INSTRUCTIONS TO FOLLOW: Echo the material word for word, from its very beginning down through the line that contains "point(1190,173)". Leave the pictures out.

[Entries on target coordinates]

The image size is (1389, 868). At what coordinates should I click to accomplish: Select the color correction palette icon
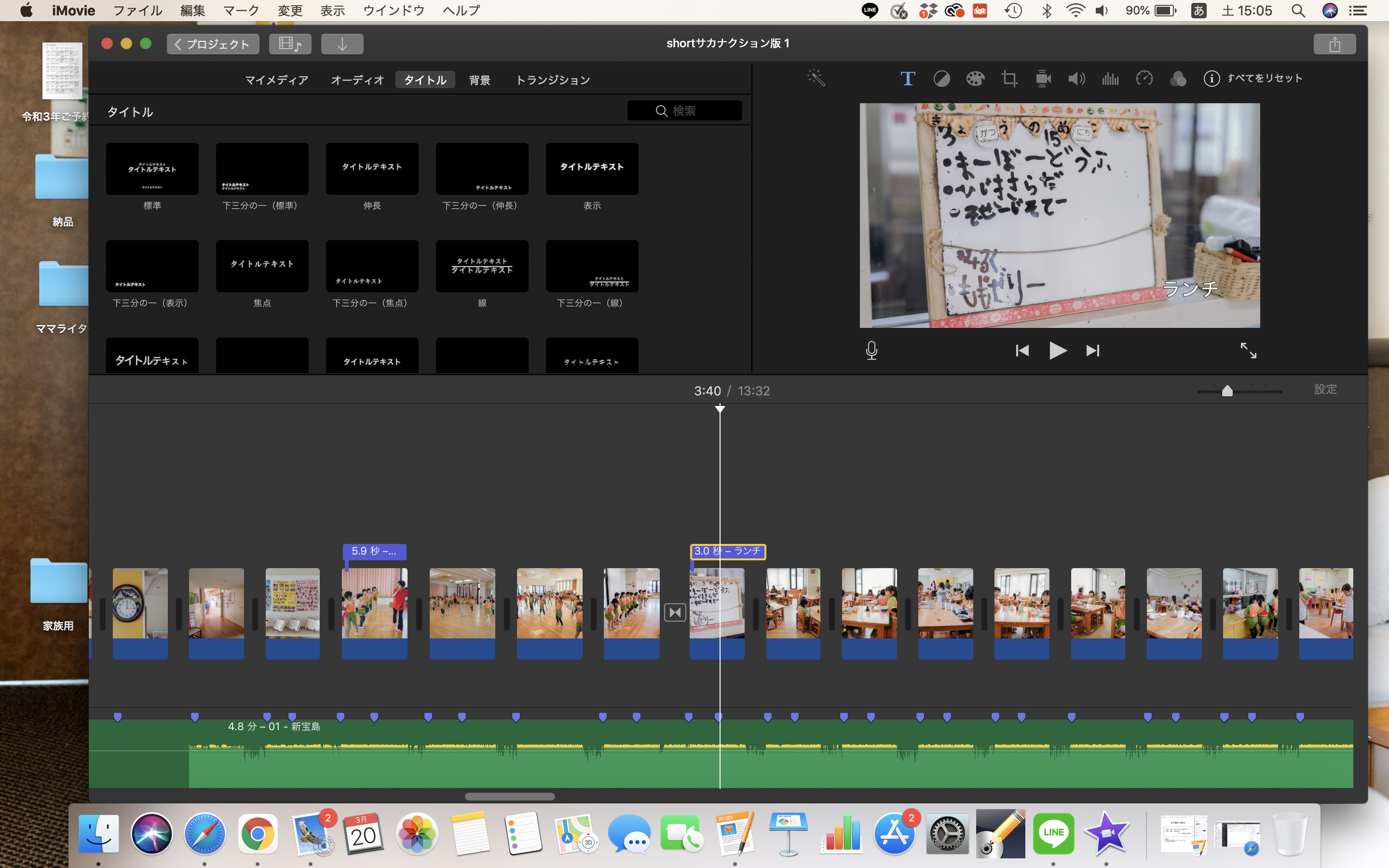click(975, 78)
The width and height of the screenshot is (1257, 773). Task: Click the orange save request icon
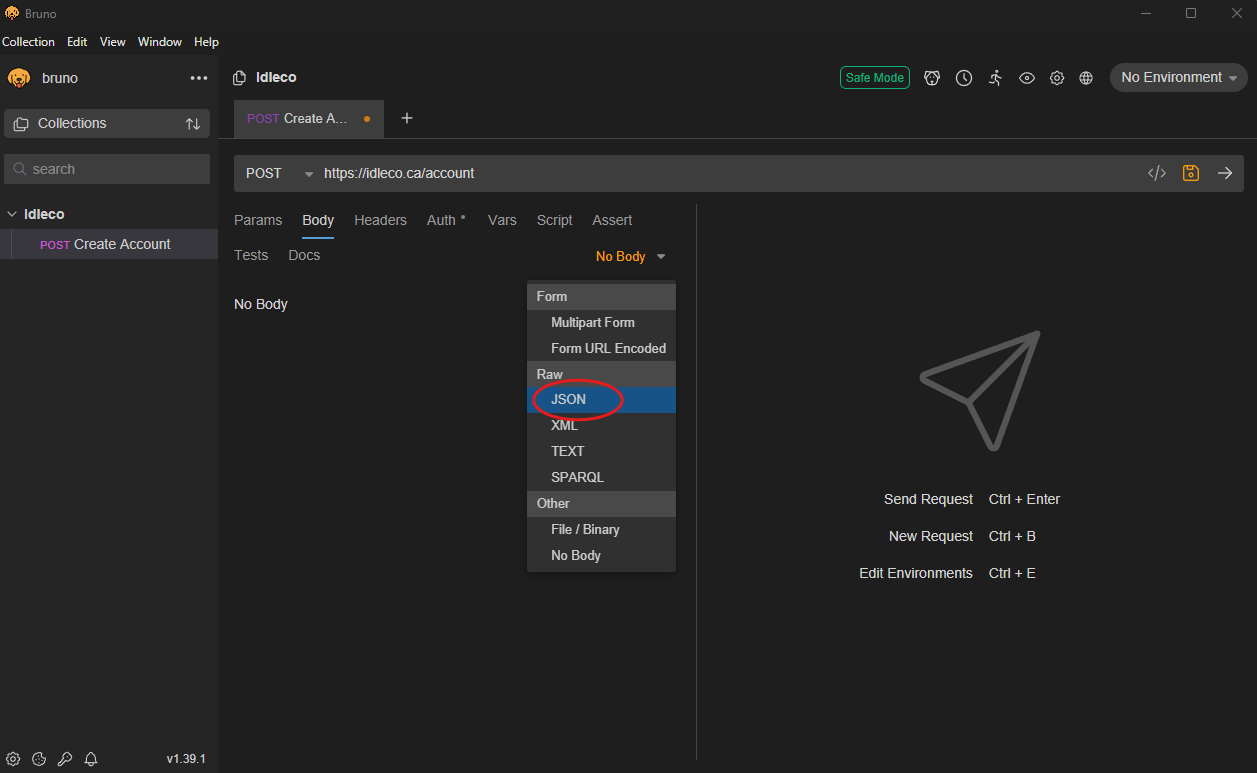point(1190,173)
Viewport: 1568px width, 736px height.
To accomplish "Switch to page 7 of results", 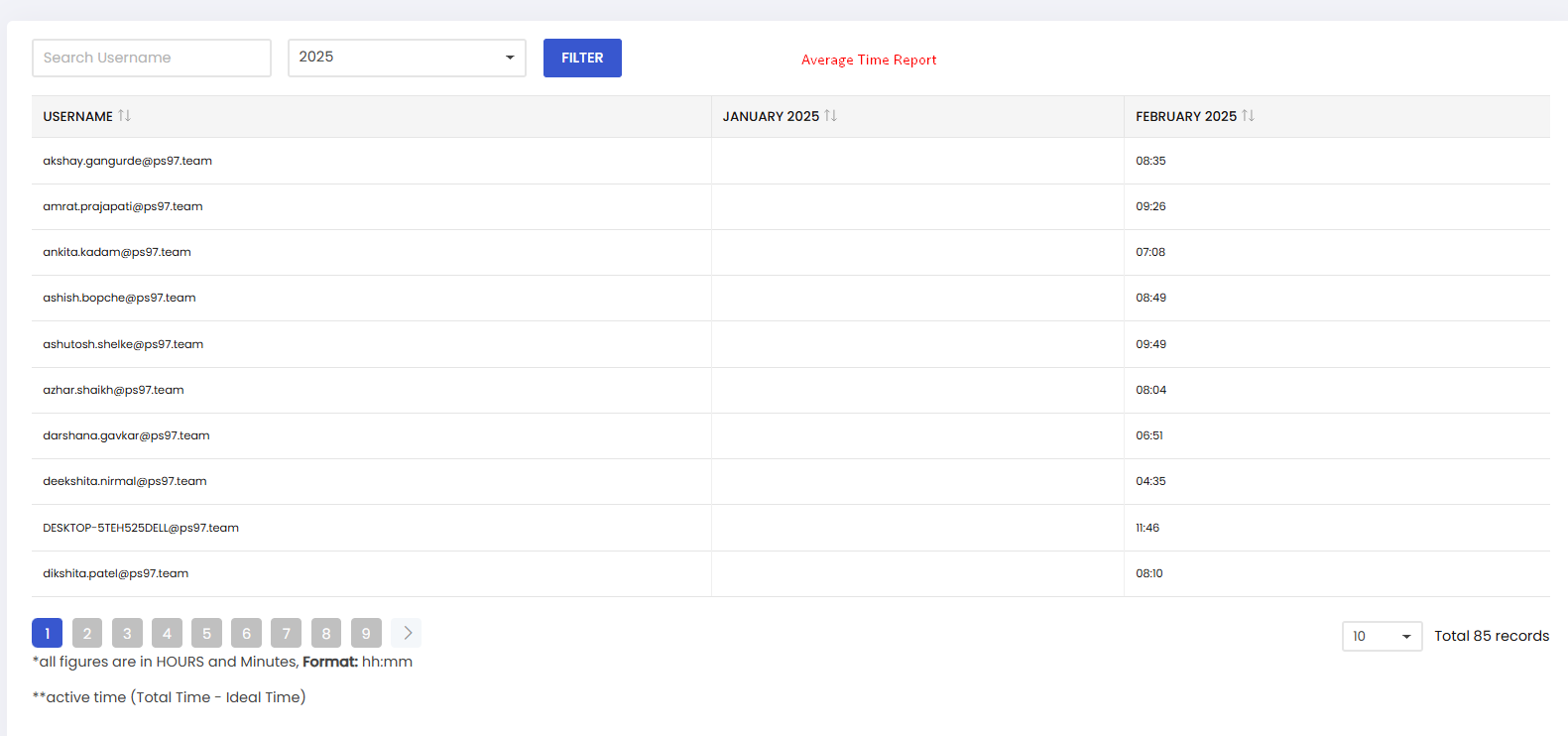I will 286,633.
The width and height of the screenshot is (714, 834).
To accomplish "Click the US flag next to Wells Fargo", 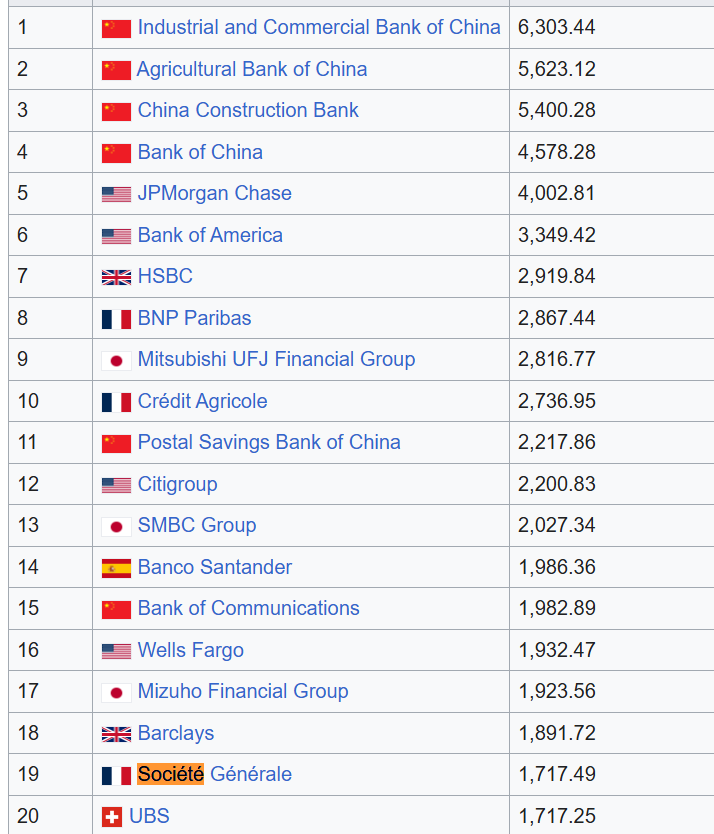I will coord(116,651).
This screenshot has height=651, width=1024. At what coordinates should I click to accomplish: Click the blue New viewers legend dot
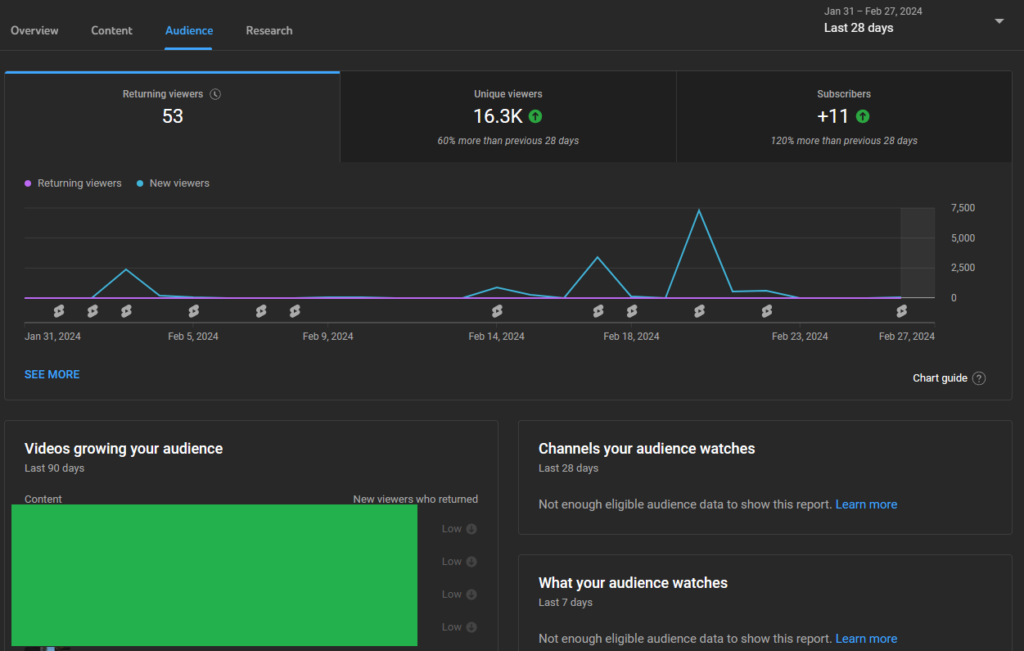tap(140, 184)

RESPONSE:
The image size is (1389, 868). At what coordinates should I click to accomplish: Select the color correction palette icon
click(975, 78)
The width and height of the screenshot is (1257, 773). Task: Click the orange save request icon
point(1190,173)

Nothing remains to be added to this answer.